GIVEN TEXT Start Marker
Father of St. Joseph, Grandfather of Jesus
- Born: 1st century BC
- Died: 1st century BC (before the birth of Jesus)
- Venerated in: Eastern Orthodox Church
- Feast: Sunday of the Holy Forefathers

= Jacob (father of Joseph of Nazareth) =

Jacob (Greek: Ἰακώβ, Hebrew: יַעֲקֹב) is a biblical figure from the New Testament. According to the Genealogy of Jesus presented in the Gospel of Matthew, he was the son of Matthan, the father of St. Joseph, and the grandfather of Jesus Christ. He most likely lived in the 1st century BC, during the era of the Maccabean (Hasmonean) state.

== Biblical accounts ==
The figure of Jacob is mentioned exclusively in the first chapter of the Gospel of Matthew:

Eliud became the father of Eleazar, Eleazar the father of Matthan, Matthan the father of Jacob. Jacob was the father of Joseph, the husband of Mary. Of her was born Jesus who is called the Messiah.
— Mt 1:15-16 (NABRE)

In the structure of Matthew's genealogy, deliberately divided into three epochs of 14 generations, Jacob is the second-to-last link (before Joseph) in the third and final group covering the time from the Babylonian captivity to the birth of Christ (Mt 1:17). Exegetes point out that it is precisely at Jacob's generation that Matthew's active chain of fatherhood ends. Jacob begets Joseph, but regarding Jesus himself, Joseph is only called the "husband of Mary, of whom was born Jesus," which in Christian tradition is interpreted as proof of the virgin birth (denying Joseph biological fatherhood).

The problem of St. Joseph's paternity arises when comparing Matthew's text with the Gospel of Luke. Luke provides a different genealogy, indicating that Joseph's father was Heli:

When Jesus began his ministry he was about thirty years of age. He was the son, as was thought, of Joseph, the son of Heli,
— Lk 3:23 (NABRE)

== Interpretations of genealogical differences ==
In Christian tradition and Biblical studies, the discrepancy between the texts explaining who Joseph's father was (Jacob or Heli) is resolved in two main ways:

=== Levirate law ===
The oldest surviving explanation for this discrepancy was provided in the 3rd century by the early Christian historian Sextus Julius Africanus in his Epistle to Aristides. This ancient Greek source, preserved by Eusebius of Caesarea, records the family tradition regarding a woman named Estha. She first married Matthan (from Solomon's line) and gave birth to Jacob. After Matthan's death, she married Melchi (from Nathan's line) and gave birth to Heli. Africanus explains how this led to the levirate marriage between Jacob and Heli's widow:

Thus we shall find the two, Jacob and Eli, uterine brothers, though of different families. Of these, the one, Jacob, when his brother Eli died childless, took the latter's wife and begot by her a third, Joseph, his own son by nature (and in accordance with reason. Wherefore also it is written: 'Jacob begot Joseph'). But by law he was the son of Eli, for Jacob, being the brother of the latter, raised up seed to him.
— Sextus Julius Africanus, preserved in Eusebius, Church History, 1:7:11

According to this explanation based on the Old Testament levirate law (Deut 25:5-6), Jacob was the biological father of Joseph (which Matthew's account reflects), while Heli was his father in the eyes of the law (which Luke's account shows). In this concept, both genealogies refer directly to St. Joseph.
GIVEN TEXT End Marker
MATERIAL SUPPLIED Start Marker
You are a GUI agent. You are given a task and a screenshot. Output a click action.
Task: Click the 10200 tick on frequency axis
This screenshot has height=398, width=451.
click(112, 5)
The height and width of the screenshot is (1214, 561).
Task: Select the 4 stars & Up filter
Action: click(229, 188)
MATERIAL SUPPLIED End Marker
* **EXPLORE THE MATERIAL**:
(1) According to the text on Jacob, who preserved the Greek source by Sextus Julius Africanus?
(2) From the text on Jacob, output the passage that starts at the words "In the structure" and stops after the words "Joseph biological fatherhood).".
(3) Pick up the text on Jacob, the father of Joseph, where it stops and continue it.

* **RESULTS OF THE EXERCISE**:
(1) Eusebius of Caesarea.

(2)
In the structure of Matthew's genealogy, deliberately divided into three epochs of 14 generations, Jacob is the second-to-last link (before Joseph) in the third and final group covering the time from the Babylonian captivity to the birth of Christ (Mt 1:17). Exegetes point out that it is precisely at Jacob's generation that Matthew's active chain of fatherhood ends. Jacob begets Joseph, but regarding Jesus himself, Joseph is only called the "husband of Mary, of whom was born Jesus," which in Christian tradition is interpreted as proof of the virgin birth (denying Joseph biological fatherhood).

(3)
The following tree illustrates the family relationships taking into account the tradition of the levirate law given by Julius Africanus (the dashed line indicates a legal relationship and a childless marriage):

=== Theory of two different lines (son-in-law theory) ===
According to the opinion of some Christian writers and theologians (a theory popularized by Annius of Viterbo, as well as scholars in later centuries), Luke presented the genealogy of Mary's line, while Matthew presented Joseph's genealogy. In this interpretation, Heli was the biological father of Mary. Early Church traditions, such as that of St. Jerome, identified Heli with St. Joachim, suggesting that Joachim is a variant of Eliakim and Heli is an abbreviated form. By entering into marriage with Mary, Joseph legally became Heli's son-in-law. Because women were generally not listed in Jewish genealogies, St. Luke inserted Joseph in her place. However, many modern scholars approach this theory with caution, pointing out that women's genealogies were not preserved in antiquity, and Luke's genealogy does not explicitly name Mary as an ancestor.

The following tree illustrates the relationship in which the Gospel of Luke describes Mary's ancestors (Heli), and the Gospel of Matthew describes Joseph's ancestors (Jacob):

== In Catholic theology ==
In the Catholic Church, the figure of Jacob is significant due to Josephology (the branch of Dogmatic theology dealing with the person of St. Joseph). Theologians point out that it is precisely through Jacob's line that St. Joseph inherits the royal rights of the House of David.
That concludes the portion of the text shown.